|Version 4 (modified by simonmar, 4 years ago) (diff)|
OProfile does a system-wide profile using performance counters. It can also generate annotated source/assembly just like VTune. Unfortunately, because GHC can't export source-level debugging symbols, OProfile cannot do source-level annotation of GHC programs.
It can be installed from a package on Ubuntu, which is cool. But beware: Ubuntu bug 172495: https://bugs.launchpad.net/ubuntu/+source/oprofile/+bug/172495/ : change the /bin/sh to /bin/bash at the top of /usr/bin/opcontrol.
There seems to be a problem with the counters just stopping arbitrarily, requiring a restart of the daemon.

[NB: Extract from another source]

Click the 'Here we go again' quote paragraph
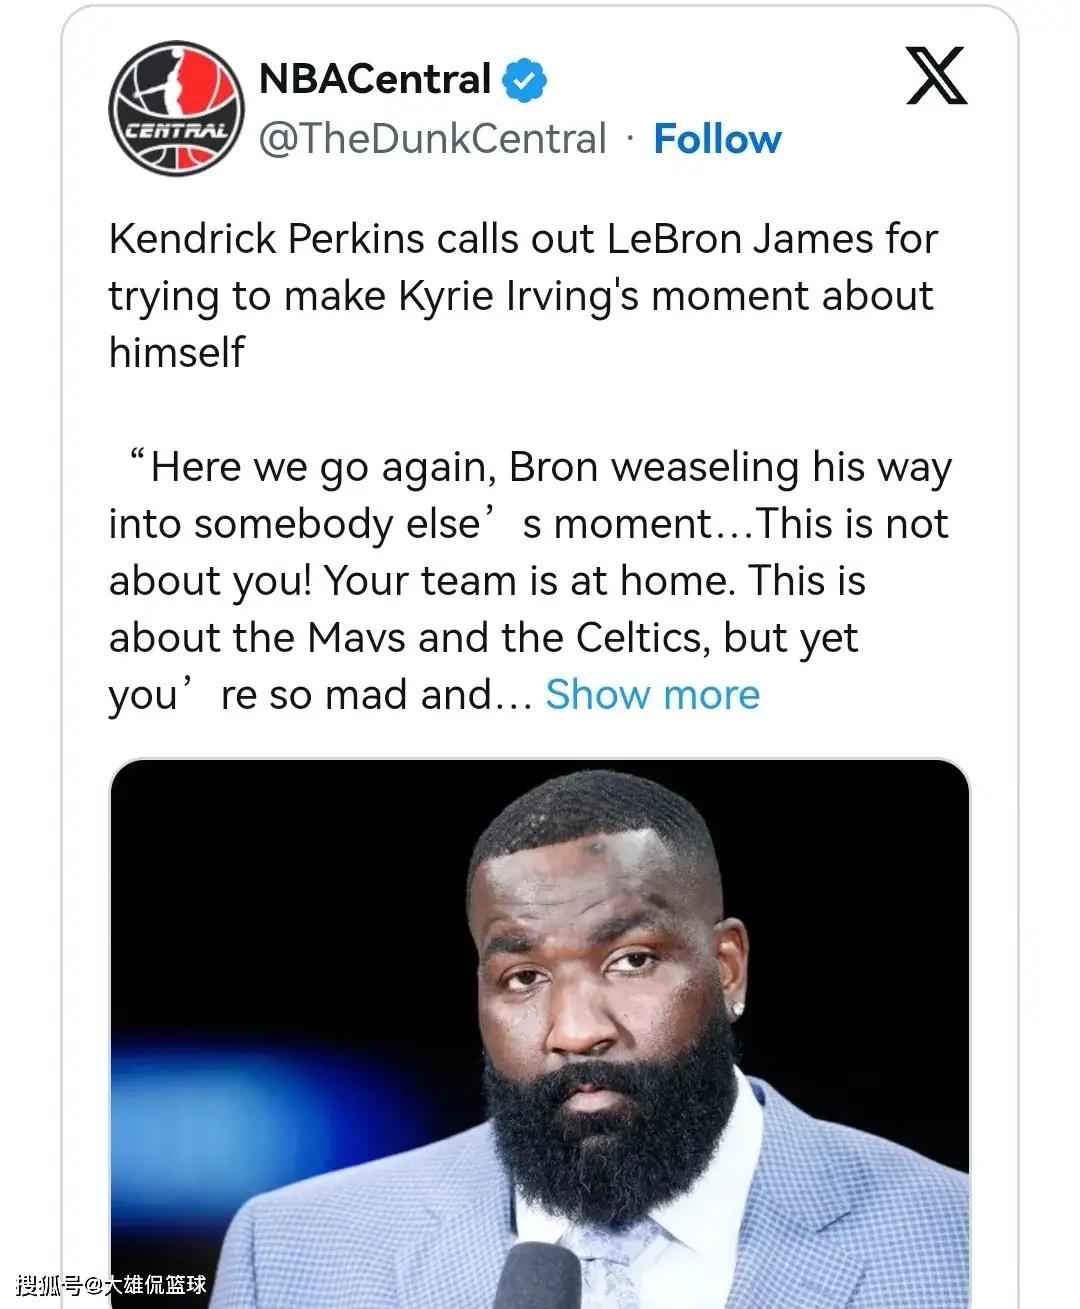 point(530,580)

Recipe for profiling something:
$ sudo opcontrol --init $ sudo opcontrol --reset $ sudo opcontrol --setup --event=<event> $ sudo opcontrol --start $ ... run program... $ sudo opcontrol --stop $ sudo opreport
check that the program you ran is at the top of the profile somewhere. Sometimes for me it doesn't appear, and have to run it again. To see a list of possible <event>s, use $ opcontrol --list-events.
It may be necessary to use opcontrol --dump; opcontrol --shutdown prior to sudo opreport above. We are not sure.

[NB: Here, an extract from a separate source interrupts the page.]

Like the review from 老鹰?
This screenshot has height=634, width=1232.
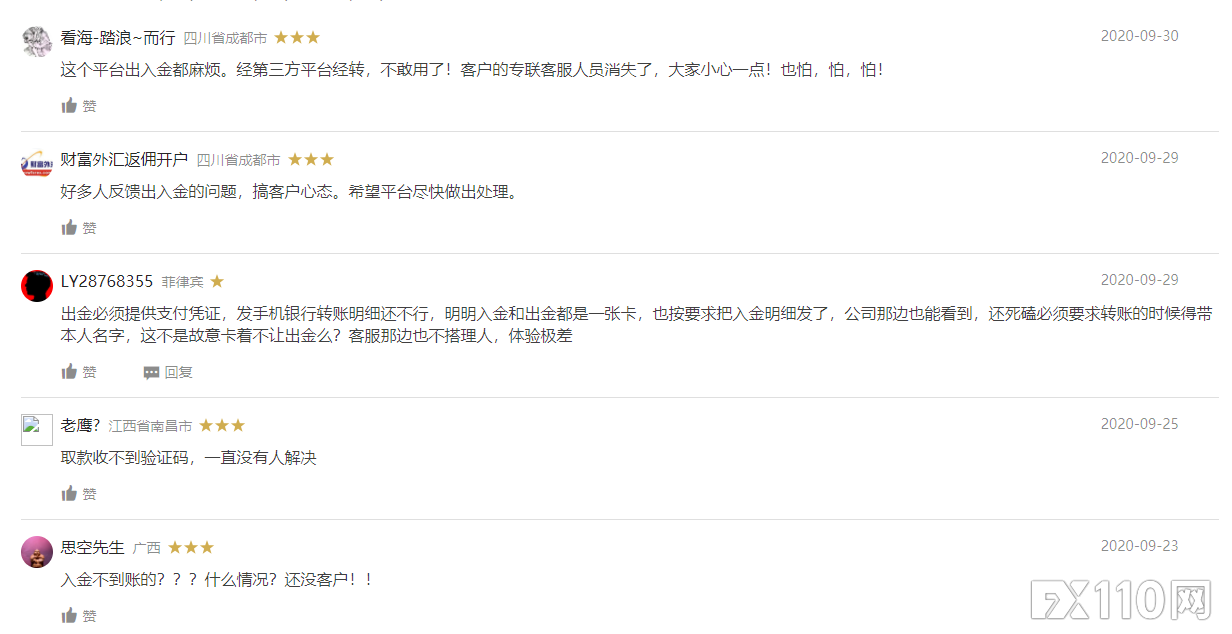point(70,494)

Then to annotate the source:
$ sudo opannotate --source <program> >&! log
lists the contents of source files in order of importance. Alternatively use --output-dir to put the source files in a directory, but then you don't get to find out which are the important ones.
Things to be aware of
- You might think that you could use the -fvia-C -optc-g options to force GHC to export C-source-level debugging symbols. The Evil Mangler script that post-processes the .s file output by gcc does not understand the debug annotations added by gcc's -g flag, and so -optc-g will not work. You can, however, get GHC to output assembly-level debugging symbols by using -opta-g. You'll probably also want to use the -keep-s-files option so that opannotate can get at the relevant .s files.
- Suppose that you do
$ sudo opcontrol --setup --event=<eventname>:<count>and receive an error message that "Count <count> for event <eventname> is below the minimum." If you check the minimum value for <eventname> using the --list-events option and see that <count> is in fact not below the purported minimum count, then you may have passed in a non-zero value for --callgraph option. When doing callgraph profiling, OProfile requires that the sample count be at least 15 times the minimum.
opcontrol --status will show you if callgraph is currently set. To reset it, make sure the oprofile daemon is stopped and reset the callgraph value:
$ sudo opcontrol --shutdown $ sudo opcontrol --callgraph=0Now you can re-run your profiling and the original <count> should work.